Non so quanti sensi di colpa ho dovuto scrollarmi di dosso e quanta fatica mi è costata nel cercare di visualizzare quali fossero le mie reali responsabilità, facendo un serio e accurato lavoro di ripulitura da spazzatura che non mi apparteneva ma che qualcuno anche vicino, si sente sempre in diritto di rovesciarti addosso.
Ho dovuto difendere ciò che sono e difendere la mia prole da queste invasioni.
Ho dovuto capire il perchè, i significati, le altrui proiezioni per tenere alto ciò in cui credevo.

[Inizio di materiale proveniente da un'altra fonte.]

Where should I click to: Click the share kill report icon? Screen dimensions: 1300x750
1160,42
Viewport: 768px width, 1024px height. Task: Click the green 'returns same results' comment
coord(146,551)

Poi, una società che cerca di farti vivere quello che ti spetterebbe di diritto, come un privilegio.
Io sono una madre e voglio esserlo a pieno titolo. Voglio poter far andare nel mondo, un essere umano costruito pazientemente, consapevolmente, criticamente e con la meno sofferenza possibile o, quantomeno, aiutarlo ad elaborarla.
Voglio essere presente e desidero con tutta me stessa, essere parte attiva di ciò che vivo, ma la società, i suoi ritmi, i suoi tempi e i suoi bisogni, lo rendono molto difficoltoso e problematico e ancora pieno di sensi di colpa che derivano dalle mancate risposte, dai tempi lavorativi in disaccordo con i tempi della crescita, con il mobbing che ti paralizza la vita e tu combatti e battagli "solo" per difendere un tuo diritto.
Insomma voglio poter affermare il mio diritto di madre e contare sull'appoggio di famiglia e società, desidero rispetto per ciò che faccio e facciamo come madri tutti i giorni, come una sorta di protezione di chi lavora alacremente non solo per generare un prolungamento di sè stessi ma soprattutto per costruire in positivo esseri umani che sono patrimonio di tutti, che sono ricchezza per un paese.
Ho parlato della sofferenza delle madri solo per cercare di portare chi legge a riflettere su quanto gravose e penose possano essere certe condizioni.
Se vuoi ho estremizzato utilizzando le sofferenze più profonde, più gravi, ma parlare della vita quotidiana di una madre qualunque, penso non avrebbe portato nessuna riflessione, considerato che siamo ormai anestetizzati in questo delirio che è la nostra vita, di fronte alla fatica di tutti.
Io sono orgogliosa di essere madre, sono felice di quanto sto vedendo, dei cambiamenti che percepisco nelle mie figlie ogni volta parliamo, discutiamo e ci confrontiamo.
Ho fatto anch'io i miei errori e so che li pagheremo tutte e tre ma se ne sono consapevole, posso affrontare anche il momento in cui punteranno il dito (e lo faranno di sicuro) spiegando già ora o quando sarà, tutte le ragioni, buone o cattive che siano.
Sono felice di averle avute ma non posso negare che questo mestiere così meraviglioso, sia faticosissimo e, talvolta, doloroso.